-- Register Data Normalization Modue [dnm] BDQ Hive UDF Jar
ADD JAR <Directory path>/dnm.hive.${project.version}.jar;
-- Provide alias to UDF class (optional). String in quotes represent class names needed for this job to run.
-- Table Lookup is implemented as a UDF (User Defined function). Hence it processes one row at a time and generates a map of key value pairs for each row.
CREATE TEMPORARY FUNCTION tablelookup as 'com.pb.bdq.dnm.process.hive.tablelookup.TableLookUpUDF';
-- Set rule
set rule='{"rules":[{"action":"Standardize", "source":"CityCode", "tableName":"State Name Abbreviations", "lookupMultipleWordTerms":false, "lookupIndividualTermsWithinField":false, "destination":"CityCode"}]}';
-- Set Reference Directory. This must be a local path on cluster machines and must be present on each node of the cluster at the same path.
set refdir='/home/hadoop/reference';
-- set header
set header ='AccountDescription,Address,ApartmentNumber,CityCode';
-- Execute Query on the desired table, to display the job output on console. This query returns a map of key value pairs containing output fields for each row.
SELECT bar.ret["StandardizationTermIdentified"],
bar.ret["accountdescription"],
bar.ret["address"],
bar.ret["apartmentnumber"],
bar.ret["citycode"]
FROM (
SELECT tablelookup(${hiveconf:rule}, ${hiveconf:refdir}, ${hiveconf:header}, accountdescription, address, apartmentnumber, citycode)
AS ret
FROM citizen_data
) bar;
-- Query to dump output data to a file
INSERT OVERWRITE LOCAL DIRECTORY '/home/hadoop/TableLookup/' row format delimited FIELDS TERMINATED BY ',' lines terminated by '\n' STORED AS TEXTFILE
SELECT bar.ret["StandardizationTermIdentified"],
bar.ret["accountdescription"],
bar.ret["address"],
bar.ret["apartmentnumber"],
bar.ret["citycode"]
FROM (
SELECT tablelookup(${hiveconf:rule}, ${hiveconf:refdir}, ${hiveconf:header}, accountdescription, address, apartmentnumber, citycode)
AS ret
FROM citizen_data
) bar;
--Sample input data
--+----------------------------------+-----------------------+-------------------------------+------------------------+
--| citizen_data.accountdescription | citizen_data.address | citizen_data.apartmentnumber | citizen_data.citycode |
--+----------------------------------+-----------------------+-------------------------------+------------------------+
--| | 400 E M0 St Apt 1405 | | NY |
--| | 190 E 72nd St | | NY |
--| | 1381 3rd Ave Apt 4 | 4 | TTYYY |
--+----------------------------------+-----------------------+-------------------------------+------------------------+
--sample output data
--+------------------------------+--------------------------+-----------------------+-----------------------+----------+
--|StandardizationTermIdentified | accountdescription | address | apartmentnumber | citycode|
--+------------------------------+--------------------------+-----------------------+-----------------------+----------+
--| yes | | 400 E M0 St Apt 1405 | | NEW YORK |
--| yes | | 190 E 72nd St | | NEW YORK |
--| yes | | 1381 3rd Ave Apt 4 | 4 | NEW YORK |
--+------------------------------+--------------------------+-----------------------+-----------------------+----------+

DO THIS ▸ Summarize the Hive table lookup script in two sentences.

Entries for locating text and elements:
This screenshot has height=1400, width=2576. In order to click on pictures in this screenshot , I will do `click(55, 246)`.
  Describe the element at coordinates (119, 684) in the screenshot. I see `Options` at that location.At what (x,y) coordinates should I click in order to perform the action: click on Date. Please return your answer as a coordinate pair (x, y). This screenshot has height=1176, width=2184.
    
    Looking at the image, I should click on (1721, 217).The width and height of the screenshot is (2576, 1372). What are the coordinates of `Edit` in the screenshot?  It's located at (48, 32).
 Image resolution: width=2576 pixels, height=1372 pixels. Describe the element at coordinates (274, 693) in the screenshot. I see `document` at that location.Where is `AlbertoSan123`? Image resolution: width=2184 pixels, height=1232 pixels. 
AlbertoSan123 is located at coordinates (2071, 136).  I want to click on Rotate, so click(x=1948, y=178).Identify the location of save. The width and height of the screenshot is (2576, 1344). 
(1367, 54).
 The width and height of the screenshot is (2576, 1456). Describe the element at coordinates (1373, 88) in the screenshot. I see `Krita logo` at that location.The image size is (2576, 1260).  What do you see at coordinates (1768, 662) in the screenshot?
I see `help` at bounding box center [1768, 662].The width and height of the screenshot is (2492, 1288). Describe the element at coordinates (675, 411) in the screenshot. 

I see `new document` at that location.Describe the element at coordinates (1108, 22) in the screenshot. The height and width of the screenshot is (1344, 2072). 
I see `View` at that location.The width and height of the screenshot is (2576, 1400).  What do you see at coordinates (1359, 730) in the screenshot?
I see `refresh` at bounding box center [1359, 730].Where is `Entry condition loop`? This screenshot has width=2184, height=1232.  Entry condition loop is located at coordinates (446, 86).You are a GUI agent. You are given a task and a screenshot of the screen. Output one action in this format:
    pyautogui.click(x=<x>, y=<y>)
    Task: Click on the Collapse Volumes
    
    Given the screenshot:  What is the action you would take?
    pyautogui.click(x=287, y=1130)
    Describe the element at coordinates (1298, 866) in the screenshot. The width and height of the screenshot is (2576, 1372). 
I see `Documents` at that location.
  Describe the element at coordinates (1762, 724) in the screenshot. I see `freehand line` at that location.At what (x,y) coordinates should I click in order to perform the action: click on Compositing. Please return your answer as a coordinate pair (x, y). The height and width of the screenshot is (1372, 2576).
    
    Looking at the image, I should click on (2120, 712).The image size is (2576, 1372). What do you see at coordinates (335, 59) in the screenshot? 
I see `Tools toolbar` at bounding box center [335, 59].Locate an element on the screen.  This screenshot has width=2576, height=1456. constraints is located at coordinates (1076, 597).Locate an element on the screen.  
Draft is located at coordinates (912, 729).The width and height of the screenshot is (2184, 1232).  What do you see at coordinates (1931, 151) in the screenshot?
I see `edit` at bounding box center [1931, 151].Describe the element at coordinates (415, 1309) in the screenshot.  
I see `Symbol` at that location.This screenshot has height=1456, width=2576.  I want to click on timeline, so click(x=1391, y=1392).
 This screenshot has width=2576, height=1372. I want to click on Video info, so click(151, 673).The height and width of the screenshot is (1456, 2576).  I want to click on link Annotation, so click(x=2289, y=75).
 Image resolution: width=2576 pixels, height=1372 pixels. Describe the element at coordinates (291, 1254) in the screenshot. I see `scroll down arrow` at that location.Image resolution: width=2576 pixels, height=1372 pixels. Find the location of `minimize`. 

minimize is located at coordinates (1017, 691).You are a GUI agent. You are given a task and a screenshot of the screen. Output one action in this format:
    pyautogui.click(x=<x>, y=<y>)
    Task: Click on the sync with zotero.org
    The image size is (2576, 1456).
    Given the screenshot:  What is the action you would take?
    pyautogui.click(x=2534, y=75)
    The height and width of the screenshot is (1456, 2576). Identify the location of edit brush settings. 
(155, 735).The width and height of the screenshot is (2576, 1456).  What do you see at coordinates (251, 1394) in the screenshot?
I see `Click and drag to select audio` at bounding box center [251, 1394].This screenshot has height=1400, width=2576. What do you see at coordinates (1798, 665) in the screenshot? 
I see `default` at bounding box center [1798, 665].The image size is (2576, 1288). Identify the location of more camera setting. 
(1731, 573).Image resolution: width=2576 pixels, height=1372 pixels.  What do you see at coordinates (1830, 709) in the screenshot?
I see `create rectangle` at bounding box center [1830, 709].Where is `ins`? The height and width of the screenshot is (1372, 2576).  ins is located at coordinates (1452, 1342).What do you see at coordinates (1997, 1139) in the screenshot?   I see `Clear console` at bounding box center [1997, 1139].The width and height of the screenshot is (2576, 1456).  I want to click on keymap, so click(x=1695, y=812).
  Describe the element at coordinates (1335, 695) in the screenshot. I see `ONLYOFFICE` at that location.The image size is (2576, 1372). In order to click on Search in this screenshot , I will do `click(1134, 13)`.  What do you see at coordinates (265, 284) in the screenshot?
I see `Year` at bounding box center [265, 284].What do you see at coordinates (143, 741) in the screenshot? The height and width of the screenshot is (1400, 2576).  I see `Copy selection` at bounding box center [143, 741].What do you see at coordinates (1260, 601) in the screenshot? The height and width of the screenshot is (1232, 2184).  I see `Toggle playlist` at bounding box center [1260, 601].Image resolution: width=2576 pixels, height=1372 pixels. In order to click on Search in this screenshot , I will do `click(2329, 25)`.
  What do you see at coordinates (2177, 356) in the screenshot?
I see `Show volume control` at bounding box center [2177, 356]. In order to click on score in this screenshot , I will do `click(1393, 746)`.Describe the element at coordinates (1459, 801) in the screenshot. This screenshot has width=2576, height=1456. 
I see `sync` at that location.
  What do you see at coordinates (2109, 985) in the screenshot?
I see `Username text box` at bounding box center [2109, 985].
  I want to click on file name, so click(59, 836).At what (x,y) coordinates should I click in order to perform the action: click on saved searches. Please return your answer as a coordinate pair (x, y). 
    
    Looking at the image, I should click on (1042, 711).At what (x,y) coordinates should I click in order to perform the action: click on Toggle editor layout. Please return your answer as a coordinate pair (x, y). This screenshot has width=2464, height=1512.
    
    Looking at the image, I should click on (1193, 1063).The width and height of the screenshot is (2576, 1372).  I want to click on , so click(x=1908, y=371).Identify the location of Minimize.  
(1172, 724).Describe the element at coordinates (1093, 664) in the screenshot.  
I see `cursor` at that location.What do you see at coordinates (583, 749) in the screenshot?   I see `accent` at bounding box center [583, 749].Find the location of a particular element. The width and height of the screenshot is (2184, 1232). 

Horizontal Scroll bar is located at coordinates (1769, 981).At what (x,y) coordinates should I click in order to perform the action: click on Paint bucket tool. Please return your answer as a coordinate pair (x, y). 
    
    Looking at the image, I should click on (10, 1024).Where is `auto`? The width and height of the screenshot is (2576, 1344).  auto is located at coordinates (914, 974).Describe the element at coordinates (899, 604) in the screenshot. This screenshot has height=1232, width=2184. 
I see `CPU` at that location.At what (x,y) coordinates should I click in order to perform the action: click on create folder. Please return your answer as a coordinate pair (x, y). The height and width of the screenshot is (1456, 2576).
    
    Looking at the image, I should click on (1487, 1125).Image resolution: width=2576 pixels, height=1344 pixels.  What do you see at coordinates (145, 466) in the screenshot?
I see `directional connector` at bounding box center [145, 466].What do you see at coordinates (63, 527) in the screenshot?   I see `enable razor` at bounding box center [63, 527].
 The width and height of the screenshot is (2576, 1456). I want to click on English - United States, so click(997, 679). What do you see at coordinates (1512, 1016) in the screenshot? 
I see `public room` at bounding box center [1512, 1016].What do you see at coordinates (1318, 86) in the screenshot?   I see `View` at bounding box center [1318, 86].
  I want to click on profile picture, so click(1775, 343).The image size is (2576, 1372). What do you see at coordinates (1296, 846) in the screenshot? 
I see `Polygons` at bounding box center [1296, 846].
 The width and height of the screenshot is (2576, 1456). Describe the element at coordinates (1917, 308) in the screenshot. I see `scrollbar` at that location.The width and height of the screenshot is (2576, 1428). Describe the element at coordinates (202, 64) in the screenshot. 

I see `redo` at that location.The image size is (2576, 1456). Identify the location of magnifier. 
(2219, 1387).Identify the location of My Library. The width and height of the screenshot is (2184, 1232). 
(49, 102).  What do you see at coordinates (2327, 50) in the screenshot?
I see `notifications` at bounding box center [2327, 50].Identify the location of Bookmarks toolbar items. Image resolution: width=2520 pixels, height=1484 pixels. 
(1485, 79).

EXERCISE RESULT ▸ The script registers a data normalization UDF jar in Hive and creates a temporary function, tablelookup, which processes one row at a time and generates a map of key-value pairs for each row. It sets a Standardize rule that applies the "State Name Abbreviations" table to the CityCode field, a reference directory that must be present at the same local path on each cluster node, and a header, then runs the function on citizen_data both to display the output on the console and to dump it to a local directory.